- _Brief_:
Make an exact copy, without pictures, of the lines below from the one containing "This screenshot has width=1568, height=771." to the last line, both ends included.

━━━━━━━━━━━━━━━━━━━━

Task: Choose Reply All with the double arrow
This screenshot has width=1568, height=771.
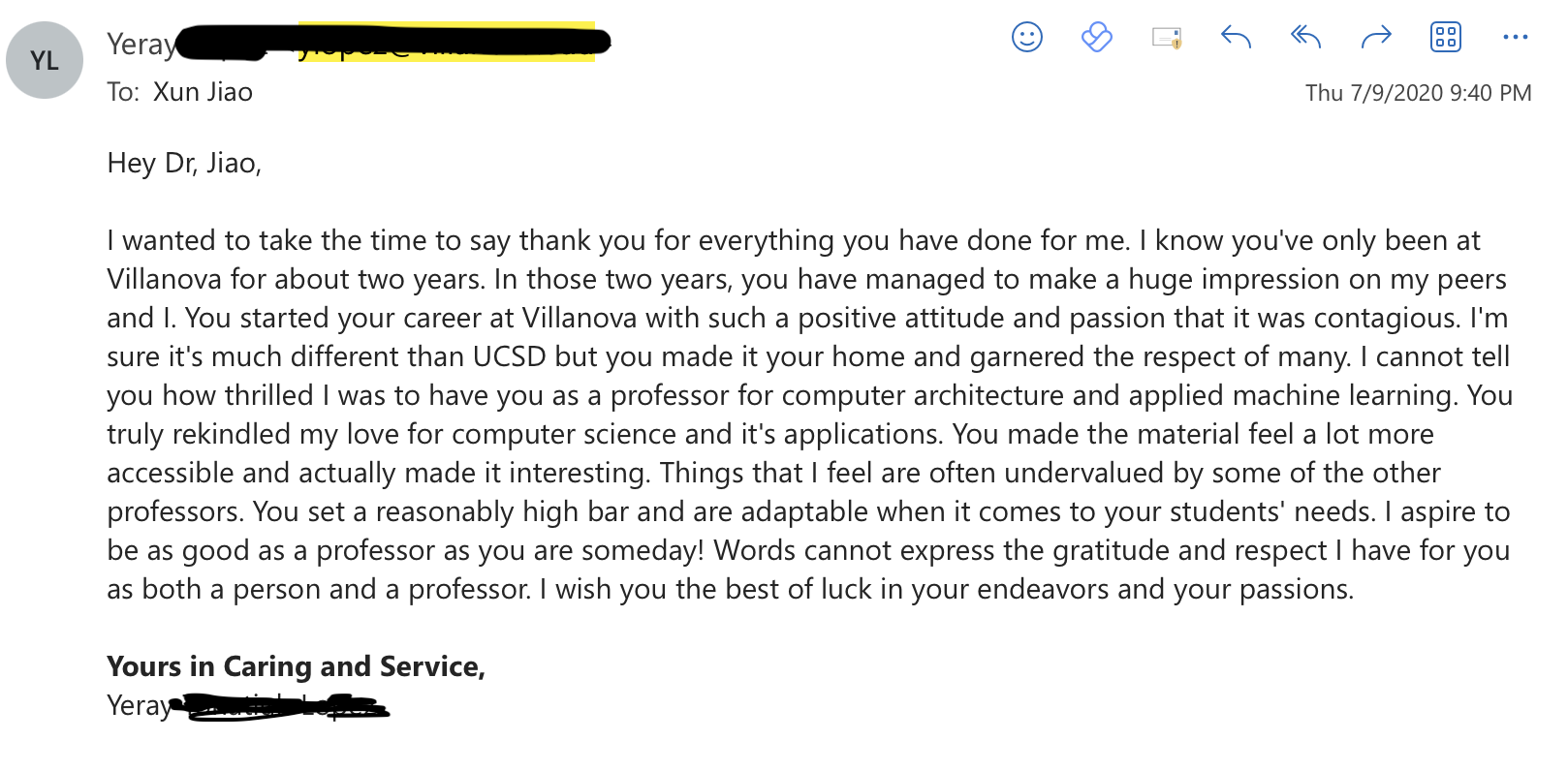Action: click(x=1305, y=38)
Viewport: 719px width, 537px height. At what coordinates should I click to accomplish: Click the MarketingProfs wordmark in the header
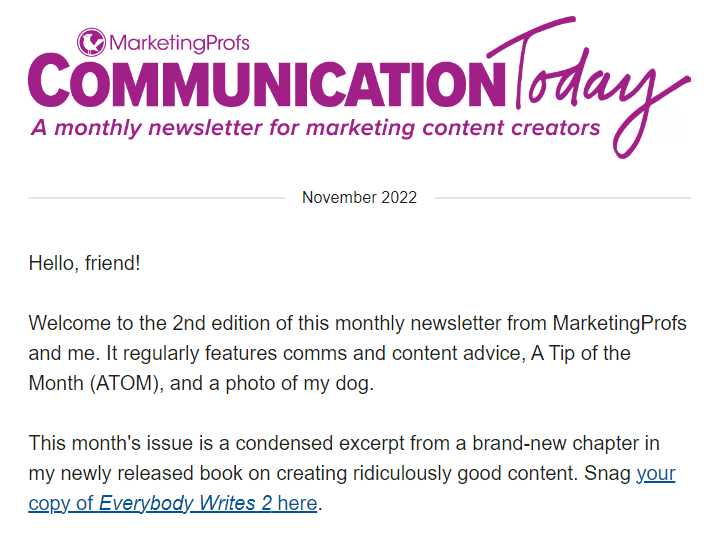click(x=179, y=43)
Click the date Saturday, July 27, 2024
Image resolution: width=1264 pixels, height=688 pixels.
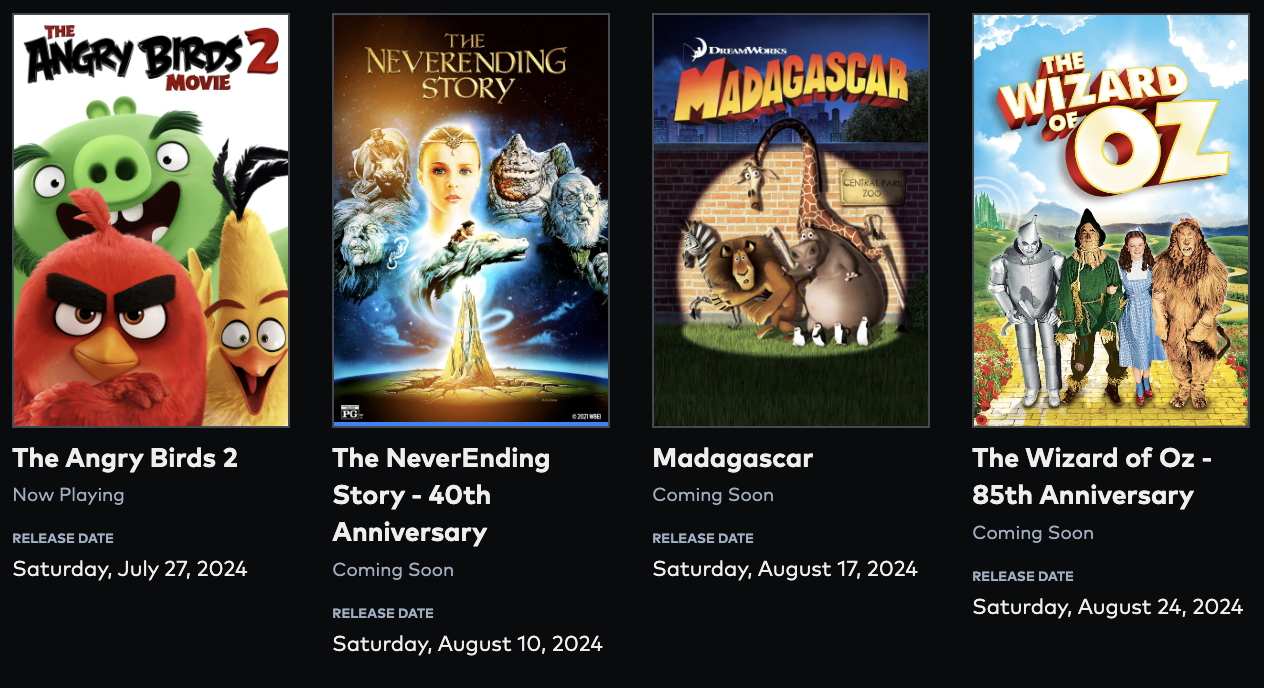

━━━━━━━━━━━━━━━━━━━━

- _Expected output_:
This screenshot has width=1568, height=771.
Action: click(x=1305, y=38)
Viewport: 719px width, 537px height. At what coordinates should I click to accomplish: Click the MarketingProfs wordmark in the header
click(x=179, y=43)
Click the date Saturday, July 27, 2024
Image resolution: width=1264 pixels, height=688 pixels.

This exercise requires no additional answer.